### Source document
◆ ◆ ◆ ◆ ◆ ◆ ◆

Social engineering is the act of coercing or manipulating people into divulging confidential information or into taking actions that allow someone to steal confidential information. This is very different from using technical hacking techniques or exploiting computer or networking weaknesses to get this information. Social engineering works on our psychology. Just think of all the ads and scams that play on people’s emotions to buy something or donate money. It uses the same thinking to steal information.
Kevin Mitnick popularized the term many years ago when he started using simple techniques to gain access to systems. Mitnick said it was a lot easier to trick someone into giving him a password than to spend a lot of time hacking into a system. This is nothing new, but more people are using these techniques to steal valuable information from businesses.
You’ve probably seen various forms of this in movies and television shows. A great example is how James Bond got into a secure aeronautics facility in Diamonds are Forever. 007 waited until he saw an employee about to enter the facility. He pretended to use his key card in the door, but actually let the other person do it. He then followed him into the building. Criminals and others trying to gain access to a building or office can do the same by using the pretense that they forgot their access card, so it’s very nice of them to let you in. Once inside, the person could steal a computer, steal documents or download data onto a USB drive.
Social engineering has proven very successful as a way for people to get inside your organization. It can be a lot easier than hacking into vulnerable computer systems. If I can steal a username and password, I can browse around a network and see what I can steal. One way that criminals take advantage of social networks is by finding employees on LinkedIn, Facebook and Twitter. It’s very easy to friend or follow someone and a potential wrong doer may find something in common that they can use to find a phone number or email address. Once they have that information, they can contact you and find a way to trick you into revealing something of value.
Unfortunately people are fooled every day by these cons because they haven’t been properly warned about social engineering. Here are some of the more common techniques:
Phishing – fraudulently obtaining private information by appearing to make a request from a legitimate business. The most common ones are sending emails from your bank asking you to verify information on your account. The hook is that if you don’t your account will be cancelled or some other dire consequence will occur. The email has a link to a fraudulent web site that asks for a password, PIN number or a number of other private pieces of information.

◆ ◆ ◆ ◆ ◆ ◆ ◆

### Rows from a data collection
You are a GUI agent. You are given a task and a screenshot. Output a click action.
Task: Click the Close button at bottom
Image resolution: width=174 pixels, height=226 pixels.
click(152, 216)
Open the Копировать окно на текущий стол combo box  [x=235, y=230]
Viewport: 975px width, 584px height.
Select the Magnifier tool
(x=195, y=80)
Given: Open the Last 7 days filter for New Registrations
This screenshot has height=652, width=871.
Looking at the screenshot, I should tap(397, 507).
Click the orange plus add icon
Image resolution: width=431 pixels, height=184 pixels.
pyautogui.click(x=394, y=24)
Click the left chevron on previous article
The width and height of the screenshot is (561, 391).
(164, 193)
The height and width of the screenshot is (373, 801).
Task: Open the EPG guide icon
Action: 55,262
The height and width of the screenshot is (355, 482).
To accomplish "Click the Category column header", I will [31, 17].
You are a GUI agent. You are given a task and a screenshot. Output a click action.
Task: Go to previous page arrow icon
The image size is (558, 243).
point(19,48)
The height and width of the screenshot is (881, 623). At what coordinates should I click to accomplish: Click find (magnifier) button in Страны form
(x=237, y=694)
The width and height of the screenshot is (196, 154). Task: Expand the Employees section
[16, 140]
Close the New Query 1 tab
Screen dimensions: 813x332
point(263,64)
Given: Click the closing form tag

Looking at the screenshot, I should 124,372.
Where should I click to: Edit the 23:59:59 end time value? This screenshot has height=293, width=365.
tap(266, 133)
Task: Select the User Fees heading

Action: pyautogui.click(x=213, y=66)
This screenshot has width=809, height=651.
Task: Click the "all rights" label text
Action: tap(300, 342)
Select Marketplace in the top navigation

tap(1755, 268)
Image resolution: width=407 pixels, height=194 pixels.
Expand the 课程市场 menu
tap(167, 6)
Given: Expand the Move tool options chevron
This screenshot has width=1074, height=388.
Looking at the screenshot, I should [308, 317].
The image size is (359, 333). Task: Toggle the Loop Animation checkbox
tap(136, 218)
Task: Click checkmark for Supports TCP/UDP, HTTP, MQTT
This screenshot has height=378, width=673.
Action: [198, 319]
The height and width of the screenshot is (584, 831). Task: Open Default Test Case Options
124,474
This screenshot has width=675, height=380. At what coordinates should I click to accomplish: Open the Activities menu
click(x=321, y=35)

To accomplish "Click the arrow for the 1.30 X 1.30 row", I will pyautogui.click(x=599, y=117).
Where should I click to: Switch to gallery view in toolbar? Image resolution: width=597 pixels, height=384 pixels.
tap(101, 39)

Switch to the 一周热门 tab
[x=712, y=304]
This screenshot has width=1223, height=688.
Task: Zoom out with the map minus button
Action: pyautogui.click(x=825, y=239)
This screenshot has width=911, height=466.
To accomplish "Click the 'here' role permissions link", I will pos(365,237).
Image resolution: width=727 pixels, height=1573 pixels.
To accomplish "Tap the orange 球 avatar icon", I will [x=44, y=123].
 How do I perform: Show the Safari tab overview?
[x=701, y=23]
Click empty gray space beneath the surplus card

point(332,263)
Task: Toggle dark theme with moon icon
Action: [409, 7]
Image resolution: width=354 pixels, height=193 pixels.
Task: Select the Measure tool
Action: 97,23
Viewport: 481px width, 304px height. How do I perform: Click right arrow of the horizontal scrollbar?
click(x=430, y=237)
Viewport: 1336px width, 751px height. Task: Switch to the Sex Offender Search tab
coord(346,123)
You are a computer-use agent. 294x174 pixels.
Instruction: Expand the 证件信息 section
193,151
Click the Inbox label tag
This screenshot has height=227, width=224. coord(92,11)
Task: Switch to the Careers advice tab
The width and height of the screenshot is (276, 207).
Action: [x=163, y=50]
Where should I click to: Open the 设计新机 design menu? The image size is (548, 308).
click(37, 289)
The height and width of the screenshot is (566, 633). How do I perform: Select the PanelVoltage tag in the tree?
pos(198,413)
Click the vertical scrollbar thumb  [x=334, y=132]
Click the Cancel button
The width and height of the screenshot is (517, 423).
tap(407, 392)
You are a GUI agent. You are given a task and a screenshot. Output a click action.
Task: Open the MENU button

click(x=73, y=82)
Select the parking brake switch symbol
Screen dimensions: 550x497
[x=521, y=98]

◆ ◆ ◆ ◆ ◆ ◆ ◆

### Tasks to perform
(a) Copy the part of the social engineering article from "Unfortunately people are" to "pieces of information.", swapping "bank" for "credit union".
(b) According to the social engineering article, in which film did James Bond get into a secure aeronautics facility?
The rows are not needed for anything here.

### Answers to the exercises
(a)
Unfortunately people are fooled every day by these cons because they haven’t been properly warned about social engineering. Here are some of the more common techniques:
Phishing – fraudulently obtaining private information by appearing to make a request from a legitimate business. The most common ones are sending emails from your credit union asking you to verify information on your account. The hook is that if you don’t your account will be cancelled or some other dire consequence will occur. The email has a link to a fraudulent web site that asks for a password, PIN number or a number of other private pieces of information.

(b) Diamonds are Forever